Em princípio, sou a favor de toda e qualquer investigação científica, desde que sejam obedecidos todos os postulados éticos. Além do mais, é preciso que seja utilizada uma metodologia rigorosa, idônea e adequada, para que sejam evitados vieses e “serendipity” (termo usado por cientistas alguma descoberta positiva surge de um experimento cujo objetivo tinha, originalmente, outro fim).

Quanto à pesquisa em questão, sou a favor de sua realização – e isto é uma opinião baseada em uma longa experiência clínica e não em pesquisas próprias. Acredito, porém, que ela concluirá aquilo que já se sabe: há pessoas com lesões e disfunções cerebrais que nunca cometeram crimes e, provavelmente, nunca cometerão; por outro lado, existem pessoas com cérebros normais e que são capazes de praticar crimes hediondos.

A exclusão social e o extermínio não dependem das descobertas e avanços científicos, mas sim dos preconceitos, da injustiça e dos atos anti-humanos.

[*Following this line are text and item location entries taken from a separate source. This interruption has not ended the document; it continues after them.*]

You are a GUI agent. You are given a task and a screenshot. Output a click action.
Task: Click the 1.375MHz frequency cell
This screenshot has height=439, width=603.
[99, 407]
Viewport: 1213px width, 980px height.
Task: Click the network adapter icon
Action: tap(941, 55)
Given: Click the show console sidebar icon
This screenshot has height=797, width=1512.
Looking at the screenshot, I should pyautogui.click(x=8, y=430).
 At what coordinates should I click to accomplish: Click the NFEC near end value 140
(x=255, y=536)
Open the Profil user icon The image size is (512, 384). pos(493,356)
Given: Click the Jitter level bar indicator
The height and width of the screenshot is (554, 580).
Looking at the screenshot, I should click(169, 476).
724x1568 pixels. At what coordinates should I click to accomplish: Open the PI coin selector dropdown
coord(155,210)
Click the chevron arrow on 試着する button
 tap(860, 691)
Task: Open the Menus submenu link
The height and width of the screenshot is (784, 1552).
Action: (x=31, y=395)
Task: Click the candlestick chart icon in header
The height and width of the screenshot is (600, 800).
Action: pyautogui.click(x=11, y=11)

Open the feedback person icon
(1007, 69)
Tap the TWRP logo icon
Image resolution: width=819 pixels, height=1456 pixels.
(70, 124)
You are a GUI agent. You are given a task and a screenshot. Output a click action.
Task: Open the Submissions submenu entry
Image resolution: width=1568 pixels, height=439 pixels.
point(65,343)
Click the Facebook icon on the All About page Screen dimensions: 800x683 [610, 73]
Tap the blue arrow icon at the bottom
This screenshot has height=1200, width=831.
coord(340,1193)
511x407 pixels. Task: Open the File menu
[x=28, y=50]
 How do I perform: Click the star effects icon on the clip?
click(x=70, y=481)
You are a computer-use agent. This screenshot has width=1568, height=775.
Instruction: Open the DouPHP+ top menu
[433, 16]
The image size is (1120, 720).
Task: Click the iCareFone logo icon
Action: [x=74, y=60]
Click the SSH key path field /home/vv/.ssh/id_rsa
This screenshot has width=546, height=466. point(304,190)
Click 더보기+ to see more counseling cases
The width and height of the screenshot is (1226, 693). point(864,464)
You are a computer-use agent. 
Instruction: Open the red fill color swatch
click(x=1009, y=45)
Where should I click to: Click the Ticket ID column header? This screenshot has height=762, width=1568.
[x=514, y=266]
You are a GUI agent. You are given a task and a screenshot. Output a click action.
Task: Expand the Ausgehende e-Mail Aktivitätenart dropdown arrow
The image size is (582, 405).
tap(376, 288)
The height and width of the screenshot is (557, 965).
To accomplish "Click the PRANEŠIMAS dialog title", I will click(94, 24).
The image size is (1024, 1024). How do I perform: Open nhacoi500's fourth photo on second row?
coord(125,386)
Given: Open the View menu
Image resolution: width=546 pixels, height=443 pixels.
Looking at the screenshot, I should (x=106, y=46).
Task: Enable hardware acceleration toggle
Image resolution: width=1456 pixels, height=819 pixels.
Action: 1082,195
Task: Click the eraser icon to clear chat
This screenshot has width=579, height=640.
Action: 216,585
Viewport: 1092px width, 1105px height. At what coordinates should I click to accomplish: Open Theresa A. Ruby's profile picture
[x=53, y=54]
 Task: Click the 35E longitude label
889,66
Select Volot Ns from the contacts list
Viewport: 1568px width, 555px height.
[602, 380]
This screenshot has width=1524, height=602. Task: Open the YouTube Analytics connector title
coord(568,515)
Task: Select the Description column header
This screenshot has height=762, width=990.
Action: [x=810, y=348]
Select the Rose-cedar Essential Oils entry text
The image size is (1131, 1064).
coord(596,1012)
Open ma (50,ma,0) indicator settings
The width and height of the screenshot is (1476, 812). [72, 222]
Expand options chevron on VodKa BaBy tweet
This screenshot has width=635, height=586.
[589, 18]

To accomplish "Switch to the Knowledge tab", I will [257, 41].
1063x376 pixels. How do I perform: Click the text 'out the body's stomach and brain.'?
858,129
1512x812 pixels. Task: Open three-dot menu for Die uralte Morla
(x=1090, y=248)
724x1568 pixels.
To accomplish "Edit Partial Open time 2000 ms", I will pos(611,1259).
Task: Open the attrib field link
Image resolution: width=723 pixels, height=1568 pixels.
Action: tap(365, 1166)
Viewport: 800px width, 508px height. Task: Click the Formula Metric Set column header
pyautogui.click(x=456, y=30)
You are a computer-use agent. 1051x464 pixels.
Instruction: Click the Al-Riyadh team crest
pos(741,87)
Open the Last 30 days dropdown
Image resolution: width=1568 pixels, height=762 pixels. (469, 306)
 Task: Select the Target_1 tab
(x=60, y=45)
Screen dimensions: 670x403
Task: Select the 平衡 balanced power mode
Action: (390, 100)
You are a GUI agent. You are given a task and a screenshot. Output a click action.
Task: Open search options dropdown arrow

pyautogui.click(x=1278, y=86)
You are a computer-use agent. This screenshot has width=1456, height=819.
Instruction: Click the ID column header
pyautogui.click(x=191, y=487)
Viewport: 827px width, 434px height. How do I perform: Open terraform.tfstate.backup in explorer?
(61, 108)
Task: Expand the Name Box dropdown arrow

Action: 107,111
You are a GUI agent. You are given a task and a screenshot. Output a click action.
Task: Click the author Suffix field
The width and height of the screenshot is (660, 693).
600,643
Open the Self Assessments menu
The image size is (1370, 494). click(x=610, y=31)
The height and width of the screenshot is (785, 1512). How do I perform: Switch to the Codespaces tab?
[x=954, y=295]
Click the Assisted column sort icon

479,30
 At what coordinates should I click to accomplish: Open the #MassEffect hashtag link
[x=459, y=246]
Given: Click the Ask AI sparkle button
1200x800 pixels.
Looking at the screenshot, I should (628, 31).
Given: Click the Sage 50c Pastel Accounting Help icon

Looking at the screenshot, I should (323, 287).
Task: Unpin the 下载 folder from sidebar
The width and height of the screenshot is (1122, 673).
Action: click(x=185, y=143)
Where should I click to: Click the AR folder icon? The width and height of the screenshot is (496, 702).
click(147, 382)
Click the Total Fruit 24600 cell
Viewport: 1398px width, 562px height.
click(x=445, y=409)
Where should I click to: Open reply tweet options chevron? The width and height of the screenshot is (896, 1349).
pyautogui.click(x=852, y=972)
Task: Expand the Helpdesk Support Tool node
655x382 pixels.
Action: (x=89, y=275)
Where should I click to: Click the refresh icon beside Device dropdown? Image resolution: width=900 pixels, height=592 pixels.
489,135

Lembremos as bombas atômicas lançadas no Japão no final da Segunda Guerra Mundial e a descoberta do vírus da AIDS. Os cientistas do átomo e os pesquisadores da doença, que inicialmente parecia apenas atingir homossexuais, são os grandes responsáveis por tudo o que aconteceu depois?

Apesar de ser favorável a sua realização, acredito que as conclusões desta pesquisa em nada contribuirão para a criminologia, particularmente, em seus aspectos preventivos.